ある時、一緒に働いているお客様のチームに対して、お偉いさんがたくさん並んでいるシーンで、ネガティブなフィードバックをしないといけない場面がありました。正直非常にストレスで、人に嫌われることは確実で心も痛みましたが、勇気をもって、少なくとも自分的には正確なフィードバックを実施しました。今はすぐにわかってもらえないと思うけど、そのチームに必要だと思ったからです。 

その後そのチームにはあまりかかわれなくなりました。当然だと思います。スクラムコーチの世界では「クビになったら一人前」という言葉があります。チームに耳障りのいいことだけしている人は半人前。 私はその会社さんではその後もほかのチームのご支援をしていましたので、まだ私は半人前と言えます。

第三の方法

そんな過程を経ている中でマイクロソフトのインターナショナルチームに参加して、世界と日本の圧倒的な差、そして、15年経過しても進歩が少ない現状を目の当たりにして、今までの「ソフトランディング」な方法でよいのだろうか?という疑問がでてきました。そんな中インターナショナルチームのメンバーから刺激を受け、学んだことで、日本と、西洋のマインドセットの違いに到達しました。 しかし、マインドセット、つまり、人の考え方を私が変えようというのはおこがましいことです。しかし、このままでは、、、というジレンマがあります。どうしたものか、、、そこで考えた作戦が次の仮説です。

人には何も押し付けないけど、自分の思った事は発言する。そして、自分が自ら自分がいいと思う行動することで、それを気に入ってくれる人を増やすようにしてみる。

  世界を変えたかったらやることは一つで、自分が変わることしかありません。人は変えることはできませんが、私が、西洋のマインドセットのうち見習ったほうが良いと考えたことを自分で常に実践することで、もしかすると人が「あの人楽しそうだな!とか、あの人生産性高いな!」とか感じてくれるかもしれません。また、「本当はそう思っていても言えない」と思っている人がいたとして、私が常に思っていることを躊躇なく発言していると、「ああ、言ってもいいんだ!」と思う人が増えて、自由でフラットなコミュニケーションができるようになるかもしれません。

 これは万人に受け入れられる考えでもないですし、仮説でうまくいくかも全然わかりませんが、自分が思った事を誰に対しても発言するが、他人にはそれを求めない。「人から学ぶ」「人を理解する」ことは続けるが、「自分はこう思う」というのは明確に発言する。ということを実験してみたいと思います。

日本をクビになる日

 よくよく考えると、今も尊敬する龍野さんも、人の気持ちを理解できるだけではなく、主任の当時、事業部長を説教したといっていました。私が多大な影響を受けている倉貫さんも、自分の思うことは誰の前でも明確に発言しています。
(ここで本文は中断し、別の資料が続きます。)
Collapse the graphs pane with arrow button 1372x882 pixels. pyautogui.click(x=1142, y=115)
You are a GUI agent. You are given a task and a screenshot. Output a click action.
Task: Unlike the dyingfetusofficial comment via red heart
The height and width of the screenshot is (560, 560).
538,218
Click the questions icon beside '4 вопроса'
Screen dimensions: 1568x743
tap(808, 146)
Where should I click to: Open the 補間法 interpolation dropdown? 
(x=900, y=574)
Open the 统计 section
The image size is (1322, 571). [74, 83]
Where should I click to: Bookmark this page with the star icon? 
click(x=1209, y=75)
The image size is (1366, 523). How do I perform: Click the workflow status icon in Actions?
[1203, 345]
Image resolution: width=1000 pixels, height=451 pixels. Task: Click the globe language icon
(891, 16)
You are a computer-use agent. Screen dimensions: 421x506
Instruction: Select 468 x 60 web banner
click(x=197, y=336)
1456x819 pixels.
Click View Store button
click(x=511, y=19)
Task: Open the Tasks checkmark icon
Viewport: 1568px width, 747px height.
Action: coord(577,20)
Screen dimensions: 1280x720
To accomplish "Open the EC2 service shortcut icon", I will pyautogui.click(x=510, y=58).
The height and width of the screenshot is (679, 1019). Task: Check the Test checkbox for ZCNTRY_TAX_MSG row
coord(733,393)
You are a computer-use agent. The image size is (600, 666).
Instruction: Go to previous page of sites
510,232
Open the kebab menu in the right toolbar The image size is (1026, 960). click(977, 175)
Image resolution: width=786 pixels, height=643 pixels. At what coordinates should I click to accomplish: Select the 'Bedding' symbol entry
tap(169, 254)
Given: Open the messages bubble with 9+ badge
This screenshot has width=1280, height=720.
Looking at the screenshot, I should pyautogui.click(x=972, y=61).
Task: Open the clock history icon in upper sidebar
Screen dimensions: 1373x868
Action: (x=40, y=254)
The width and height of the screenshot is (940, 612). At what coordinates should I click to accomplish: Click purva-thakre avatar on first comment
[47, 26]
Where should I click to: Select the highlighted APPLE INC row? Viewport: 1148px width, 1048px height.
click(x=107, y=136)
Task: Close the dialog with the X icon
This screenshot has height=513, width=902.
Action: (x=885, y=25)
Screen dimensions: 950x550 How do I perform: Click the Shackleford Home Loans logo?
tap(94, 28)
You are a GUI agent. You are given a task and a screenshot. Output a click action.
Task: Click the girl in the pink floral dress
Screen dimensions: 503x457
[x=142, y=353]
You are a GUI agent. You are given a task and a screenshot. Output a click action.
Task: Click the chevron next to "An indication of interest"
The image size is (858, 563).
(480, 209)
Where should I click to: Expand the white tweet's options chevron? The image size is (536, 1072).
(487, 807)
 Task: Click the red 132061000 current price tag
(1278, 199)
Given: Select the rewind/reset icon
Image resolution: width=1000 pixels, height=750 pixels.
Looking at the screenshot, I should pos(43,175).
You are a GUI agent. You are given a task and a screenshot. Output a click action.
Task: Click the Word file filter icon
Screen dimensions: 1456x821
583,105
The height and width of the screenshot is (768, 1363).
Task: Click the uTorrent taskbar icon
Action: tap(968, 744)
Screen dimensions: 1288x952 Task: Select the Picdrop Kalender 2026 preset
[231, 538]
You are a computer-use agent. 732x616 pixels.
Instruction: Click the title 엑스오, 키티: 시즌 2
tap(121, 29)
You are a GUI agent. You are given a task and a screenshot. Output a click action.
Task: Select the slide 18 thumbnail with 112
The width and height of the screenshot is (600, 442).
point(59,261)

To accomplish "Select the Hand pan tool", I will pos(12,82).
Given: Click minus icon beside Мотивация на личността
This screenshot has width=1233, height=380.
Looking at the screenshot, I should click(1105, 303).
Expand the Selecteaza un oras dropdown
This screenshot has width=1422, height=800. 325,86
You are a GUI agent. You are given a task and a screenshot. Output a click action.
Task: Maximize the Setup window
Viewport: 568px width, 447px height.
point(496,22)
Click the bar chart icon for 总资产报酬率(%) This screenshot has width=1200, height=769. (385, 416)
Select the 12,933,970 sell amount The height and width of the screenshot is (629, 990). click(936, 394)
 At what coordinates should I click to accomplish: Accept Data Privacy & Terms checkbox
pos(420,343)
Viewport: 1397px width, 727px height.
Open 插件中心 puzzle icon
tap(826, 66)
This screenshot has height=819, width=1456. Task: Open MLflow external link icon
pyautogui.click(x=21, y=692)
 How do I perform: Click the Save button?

私は正直気が弱いので、内心は勇気を出していますが、今後もこのアプローチをまず一定期間実施して仮説検証をしてみようと思っています。

 私は常に何か一つでもできる人になりたいと思っています。今はどれも中途半端です。でも、いつかこれを続けていたら、日本を「クビ」になる日が来るかもしれません。先日の投稿を読んで「震えた」と言ってくれた人がいました。あの投稿がほんの少しでもいい影響があったて、喜んでくれた人がいるなら、本当に怖かったけどやってよかったなと思います。

そして、「日本」をクビになる日がやってきたら、もしかしたらそのときこそ、私がやっと一人前になれるときなのかもしれません。

龍野さんや、倉貫さんのレベルにはまだまだほど遠いですが、自分のために、楽しんでぼちぼちやっていきます。